Sunday, January 23, 2011

Re: [Geopriv] Proposed resolution of Ticket #44 (Jari's DISCUSS on RFC3825bis)

How about this?

2.3.  Latitude and Longitude Fields

   The Latitude and Longitude values in this specification are encoded
   as 34 bit, twos complement, fixed point values with 9 integer bits
   and 25 fractional bits.  The exact meaning of these values is
   determined by the datum; the description in this section applies to
   the datums defined in this document.  This document uses the same
   definition for all datums it specifies.

   When encoding, Latitude and Longitude values are rounded to the
   nearest 34-bit binary representation.  This imprecision is considered
   acceptable for the purposes to which this form is intended to be
   applied and is ignored when decoding.

   Positive latitudes are north of the equator and negative latitudes
   are south of the equator.  Positive longitudes are east of the Prime
   Meridian (Greenwich) and negative (2s complement) longitudes are west
   of the Prime Meridian.

   Within the coordinate reference systems defined in this document
   (Datum values 1-3), longitude values outside the range of -180 to 180
   decimal degrees or latitude values outside the range of -90 to 90
   degrees MUST be considered invalid.  Server implementations SHOULD
   prevent the entry of invalid values within the selected coordinate
   reference system.  Location consumers MUST ignore invalid location
   coordinates and SHOULD log invalid location errors.

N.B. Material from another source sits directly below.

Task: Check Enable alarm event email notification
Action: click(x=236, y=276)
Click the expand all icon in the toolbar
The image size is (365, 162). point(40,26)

On Sun, Jan 23, 2011 at 2:49 AM, Andy Mabbett <andy@pigsonthewing.org.uk> wrote:
On 23 January 2011 00:27, Bernard Aboba <bernard.aboba@gmail.com> wrote:
> Here is a proposed revision of Section 2.3 to address the concern.  Comments
> welcome.
>
> 2.3.  Latitude and Longitude Fields

[...]

>    Longitude values encoded by the DHCP server MUST be normalized to the
>    range from -180 to +180 degrees.  Positive longitudes are east of the
>    Prime Meridian (Greenwich) and negative (2s complement) longitudes
>    are west of the Prime Meridian.

geoURI (rfc5870) allows for a 'crs' (coordinate reference system)
parameter so that, in future, coordinates on bodies such as The Moon
or Mars can be expressed. Some such CRSs allow a longitude value range
of 0-360, with no negative values, and of course these do not make
reference to Greenwich.

WGS84 is assumed as default, where no CRS is specified.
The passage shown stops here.